_Directions for this task_
Rewrite every one of the records with "Viewport" swapped for "Screen size" and all other text left as it is. Omit the pictures from your version.
== Dataset records ==
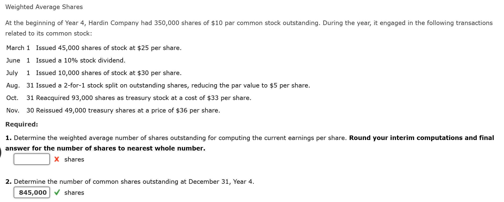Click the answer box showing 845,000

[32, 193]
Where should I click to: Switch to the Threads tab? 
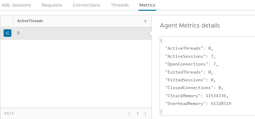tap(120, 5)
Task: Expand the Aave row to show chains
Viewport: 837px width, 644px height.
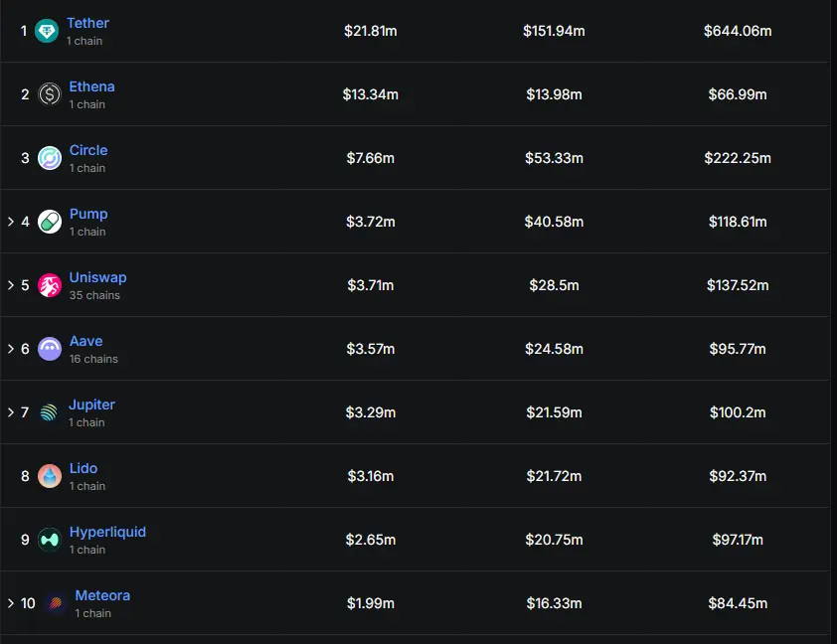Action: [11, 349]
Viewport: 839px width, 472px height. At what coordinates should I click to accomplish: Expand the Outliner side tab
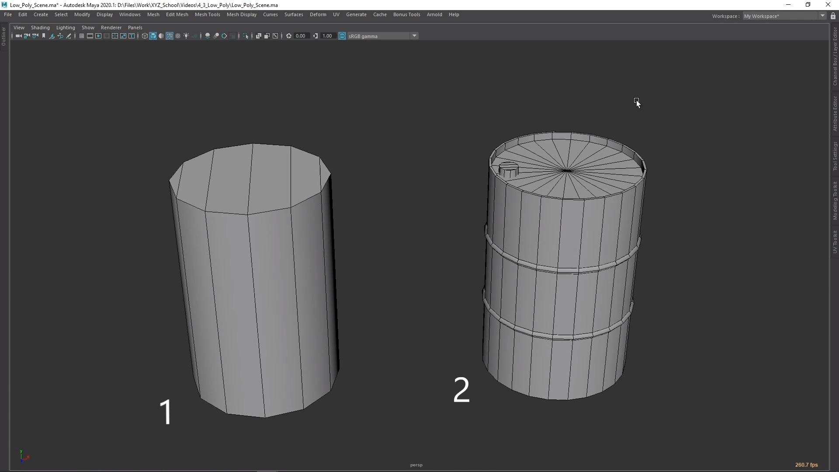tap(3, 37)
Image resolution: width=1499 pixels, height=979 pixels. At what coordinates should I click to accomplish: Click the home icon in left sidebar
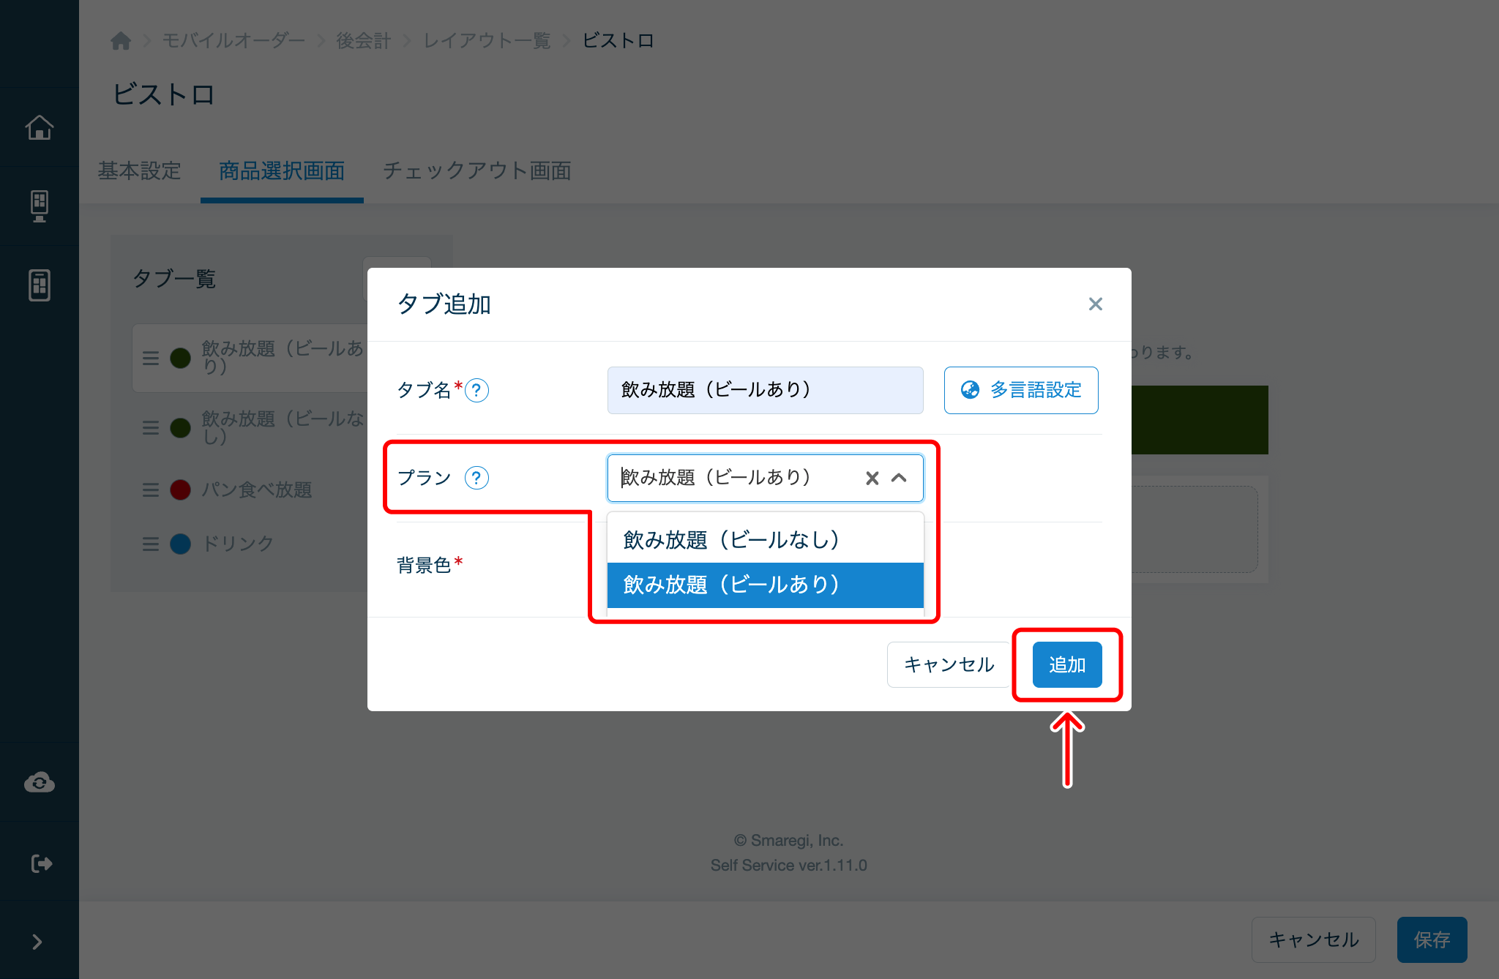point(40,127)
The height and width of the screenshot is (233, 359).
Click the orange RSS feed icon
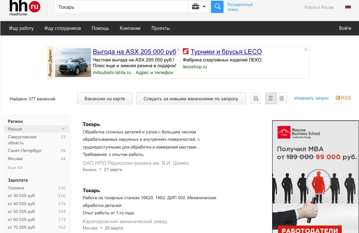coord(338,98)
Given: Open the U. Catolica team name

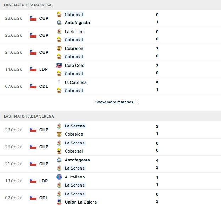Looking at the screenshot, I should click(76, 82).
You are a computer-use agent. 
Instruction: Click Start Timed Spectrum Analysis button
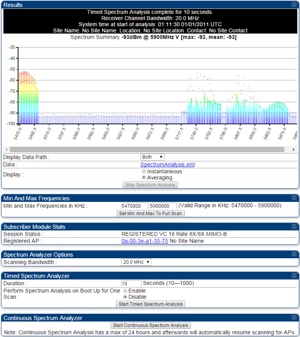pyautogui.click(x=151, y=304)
===
_Written answer_
Click the answer box showing 845,000

[32, 193]
Where should I click to: Switch to the Threads tab? 
tap(120, 5)
Task: Expand the Aave row to show chains
Screen size: 837px width, 644px height.
Action: [11, 349]
Screen size: 839px width, 472px height. At what coordinates should I click to accomplish: Expand the Outliner side tab
tap(3, 37)
Image resolution: width=1499 pixels, height=979 pixels. At what coordinates should I click to accomplish: Click the home icon in left sidebar
point(40,127)
The height and width of the screenshot is (233, 359).
Click the orange RSS feed icon
coord(338,98)
Given: Open the U. Catolica team name

Looking at the screenshot, I should click(76, 82).
You are a computer-use agent. 
Instruction: Click Start Timed Spectrum Analysis button
pyautogui.click(x=151, y=304)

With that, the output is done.